Handling CSV files - an example
===============================

In this chapter, we'll look at handling structured data from spreadsheets in Python.
The CSV module's main documentation is at
`CSV File Reading and Writing <https://docs.python.org/3.8/library/csv.html>`_.


Example dataset
---------------

For our example we will be using aquaculture data which is freely available from
`Fiskeridirektoratet <https://www.fiskeridir.no/Akvakultur/Registre-og-skjema/Akvakulturregisteret>`_.

You can get a copy of the dataset also from this local link
:download:`Akvakulturregisteret.csv` (Source: Fiskeridirektoratet, 13.04.2020).

The dataset contains an overview of all registered aquaculture setups in Norway,
showing which species they grow, where they're located, and so on.

The CSV file format is the most common import and export format for spreadsheets
and databases, and is a plain text file. Let's open it in an editor to see what columns it
contains. Spreadsheets often have the columns explained in the first few lines::

  AKVAKULTURTILLATELSER PR. 13.04.2020;;;;;;;;;;;;;(Enhet i stk. oppgis i 1000) ;;;;;;;;(Enhet i stk. oppgis i 1000) ;;;
  TILL_NR;ORG.NR/PERS.NR;NAVN;ADRESSE;POSTNR;POSTSTED;TILDELINGSTIDSPUNKT;TIDSBEGRENSET;TILL_KOMNR;TILL_KOM;FORMÅL;PRODUKSJONSFORM;ART;TILL_KAP;TILL_ENHET;LOK_NR;LOK_NAVN;LOK_KOMNR;LOK_KOM;LOK_PLASS;VANNMILJØ;LOK_KAP;LOK_ENHET;N_GEOWGS84;Ø_GEOWGS84

Here, it looks like the second line is what we need. The rest of the file contains the data,
one line for each data point, and the entries are separated with semicolons.

→ **Provided data**:

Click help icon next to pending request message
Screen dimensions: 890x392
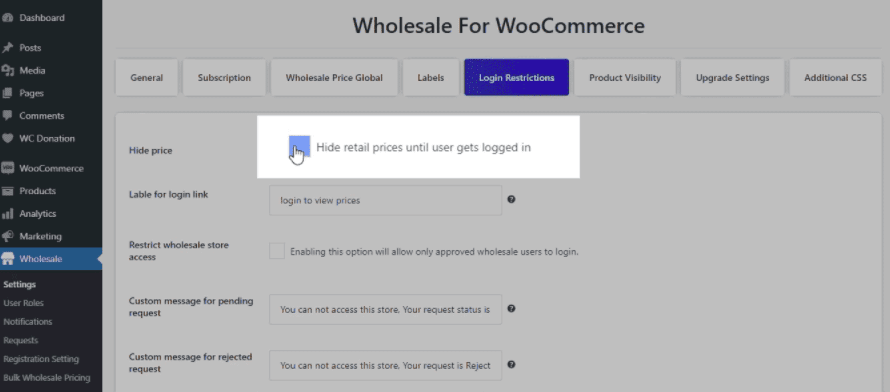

→ **Given problem**:
Please answer these questions about the CSV-handling text above, numbering each answer to match:
1. Which country's registered aquaculture setups does the dataset cover?
2. Which line of the file does the text say looks like the one needed?
3. What character separates the entries in the file?

→ **Full response**:
1. Norway
2. The second line
3. Semicolons